O campeão que ninguém recorda

A conquista inglesa em 1966 na Copa do Mundo tem várias lendas. Bobby Charlton, Geoff Hurst, Jimmy Greaves e o goleiro Gordon Banks, entre outros. Banks, aliás, é tão titular neste time “mítico” da Inglaterra que ninguém se lembra que ele tinha um reserva – mas ele tinha: era Peter Bonetti.

Nascido em Putney, zona sul de Londres, Bonetti faz aniversário neste dia 27 de setembro (em 2006 completa 66 anos). Se no ‘English Team’, o arqueiro jamais teve destaque, no Chelsea, foi um ídolo, chegando a merecer o apelido de “The Cat” (O Gato). Nos ‘Blues’, que atravessam uma turbulência pela saída de José Mourinho, Bonetti ficou por 18 anos (em duas passagens), tendo mais de 720 aparições.

Chelsea

O goleiro conseguiu uma chance no Chelsea graças ao zelo de sua mãe, que escreveu para o então técnico, Ted Drake, pedindo uma chance para seu filho fazer um teste em Stamford Bridge. Pouco depois, já ganharia a FA Cup de jovens com a camisa azul e do ano seguinte em diante, seria o titular do time por mais de uma década.

Por mais que seja difícil de imaginar o Super-Chelsea de hoje fora da elite, Bonetti aportou em Stamford Bridge com o time na segunda divisão.
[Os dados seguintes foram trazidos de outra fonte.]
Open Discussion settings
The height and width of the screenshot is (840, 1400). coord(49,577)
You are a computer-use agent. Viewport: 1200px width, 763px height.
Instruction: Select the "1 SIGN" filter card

Não só: foi instrumental na promoção do time, fazendo defesas fundamentais na disputa contra o Sunderland. Junto com “The Cat”, o Chelsea também tinha uma geração de jovens talentosos como Terry Venables, que depois viria a ser técnico da Inglaterra na década de 90, além de Barcelona e Tottenham Hotspur.

Além de um estilo elegante, Bonetti era conhecido pela sua capacidade de fazer longos arremessos com as mãos, que tinham um alcance tão grande quanto as reposições com os pés.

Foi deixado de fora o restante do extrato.